Saturday, June 27, 2009

.

I never really got into the whole Michael Jackson scene, but every song I've heard in the past two days I know. And I thank my father for that. My dad seriously has all this musical knowledge jam-packed into his head, it's amazing. Like today, he was telling me all this stuff about Michael Jackson. Did you know (atleast in England) the Thriller video premiered at 12 o'clock on MTV? Well I didn't either. Or that he sang a song about his pet rat? Like seriously. I've been hearing all this stuff, like he was depressed and only happy when he was singing, and it makes me sad in all honesty. Lisa Marie Presley wrote in her blog that he said he was going to die like Elvis Presley, and now I can only imagine what his death was like. Hmm, I don't know, but now I'm thinking Michael Jackson was a really amazing person.

On a lighter note, I love Kelly Clarkson. For evsssssssss.

Monday, June 15, 2009

Anywhere.

All of these moments are lost in time
But you're caught in my head like a thorn on a vine
To forever torment me and I wonder why,
Do I wish I'd never known you at all?

I was reading something, and I know it's cliche, but it was true. To some extent, I don't think we can fully erase pain. When you cut open your skin, it might heal, but there is still evidence that there used to be something there.

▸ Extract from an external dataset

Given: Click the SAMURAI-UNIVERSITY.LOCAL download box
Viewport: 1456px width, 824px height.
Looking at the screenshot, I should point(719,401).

So, I'm sick. I've been taking numerous days off school for the last few weeks, pretty much because I've been feeling depressed. It's being sick, but a different kind. So now I have the flu, and I want to go to school, but I can't. I recently re-discovered my love for The National. Seriously, if anyone knows a site that doesn't fuck up the mp3 downloads from a Youtube video, let me know. I will worship the ground you walk upon. I willllll~

Okay, short blog. I should be reading Strange Objects. Hello English..

The sun and the moon, an ocean of air. So many voices and nothing is there, but the ghost of you asking me why..
Why did I leave?

Sunday, June 7, 2009

Lost and Found and Lost.

Hello old friend. Well, you were created for a reason, and who have I been kidding! I'm nothing at the moment without my medication. I've been off it for a bit, but today, I took it because I needed to feel a little bit happy. I had a fight with Tom last night, and he treated me like I was this evil accusing bitch who didn't trust him. I was right, and we had a fight, only for him to do what he said he wasn't going to do. And guess what! He didn't even tell me. The joy of Facebook, right?

You know what, I don't understand people full stop. I'm just so angry right now. All I wanna do is crawl up and die. My life, without this relationship, sucked. But it sucks right now because I'm feeling a lot of shit inside. I've felt depressed all friggen week. I don't know anymore. I just give up.